**Task goal:** Reproduce word for word the part of the listing below that begins at its first line and ends with the line containing "center [73, 282].", leaving the pictures out of your answer.

**Task material:**
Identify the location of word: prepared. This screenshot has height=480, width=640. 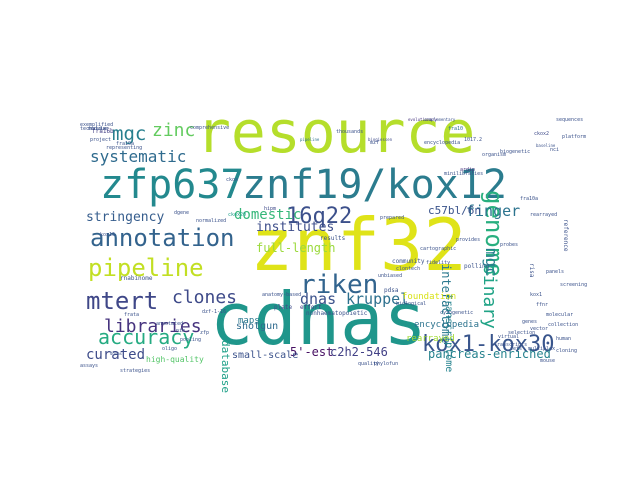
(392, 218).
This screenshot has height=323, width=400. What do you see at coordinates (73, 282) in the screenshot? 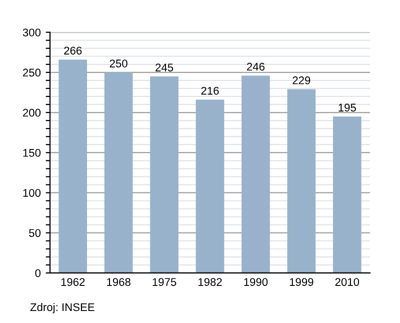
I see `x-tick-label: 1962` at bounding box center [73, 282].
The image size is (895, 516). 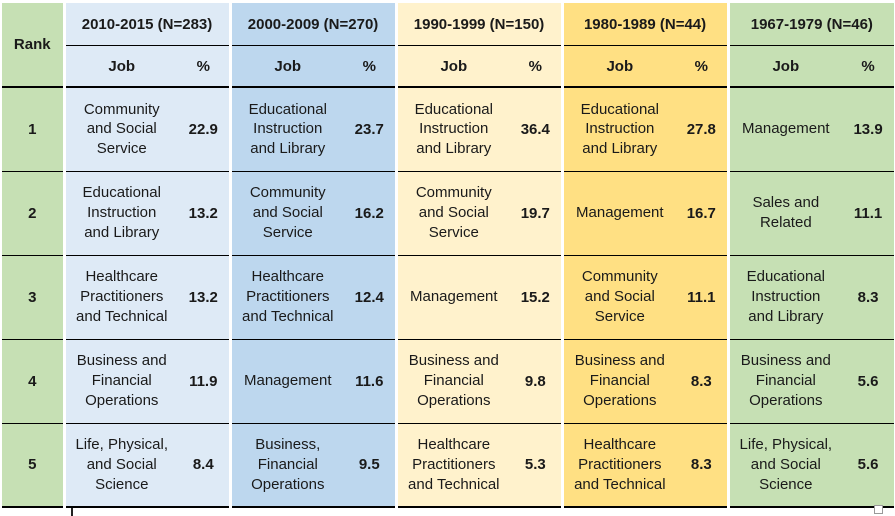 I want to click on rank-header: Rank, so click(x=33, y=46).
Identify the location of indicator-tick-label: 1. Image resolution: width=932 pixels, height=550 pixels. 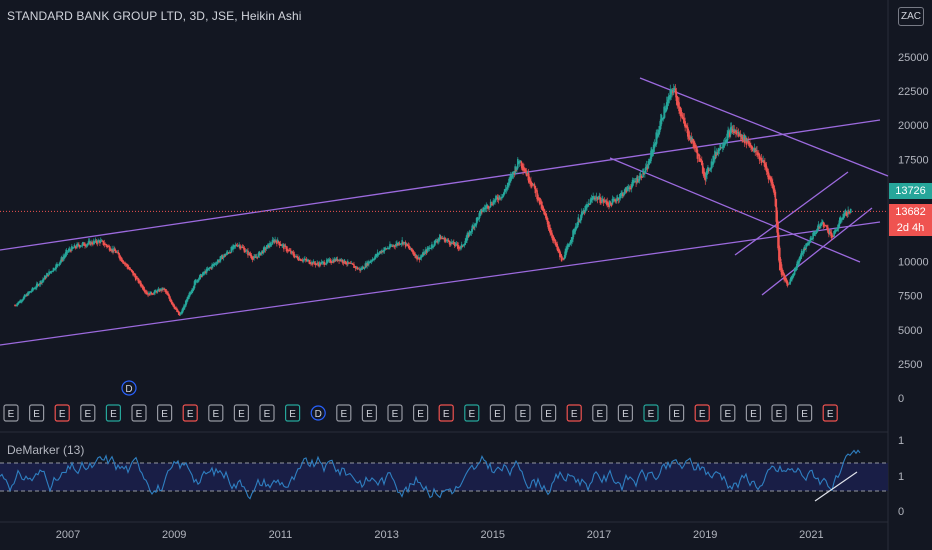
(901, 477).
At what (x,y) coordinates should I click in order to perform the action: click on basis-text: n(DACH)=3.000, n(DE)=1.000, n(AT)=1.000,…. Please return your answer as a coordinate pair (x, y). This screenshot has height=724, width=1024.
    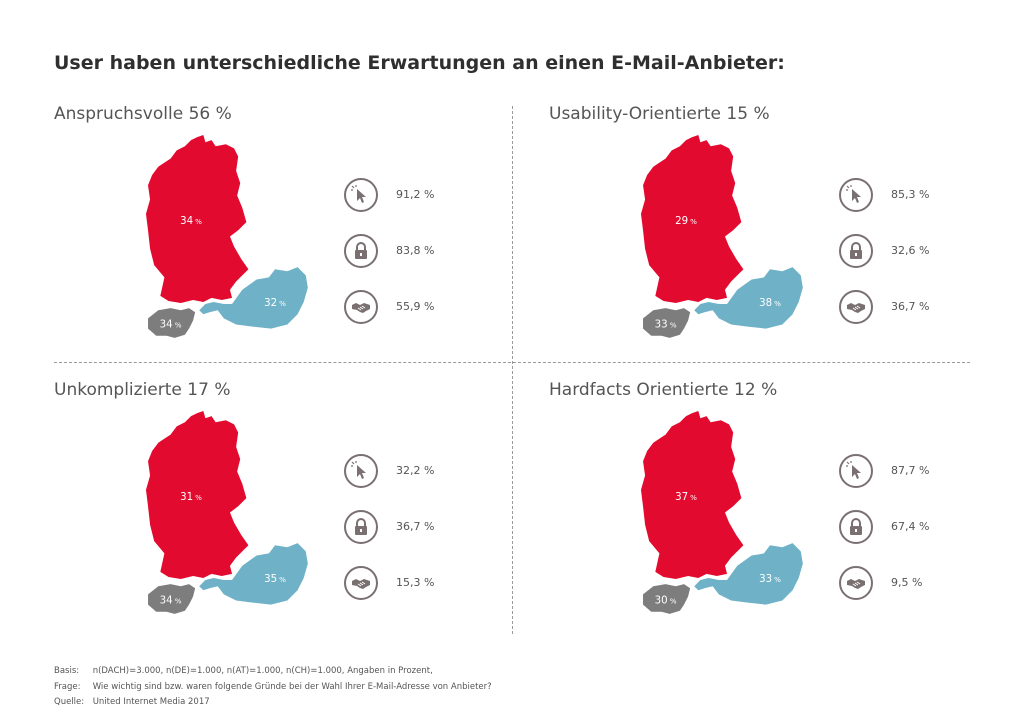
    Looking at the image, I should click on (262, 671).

**Answer for the task:**
Identify the location of word: prepared. This screenshot has height=480, width=640. 
(392, 218).
This screenshot has height=323, width=400. What do you see at coordinates (73, 282) in the screenshot? 
I see `x-tick-label: 1962` at bounding box center [73, 282].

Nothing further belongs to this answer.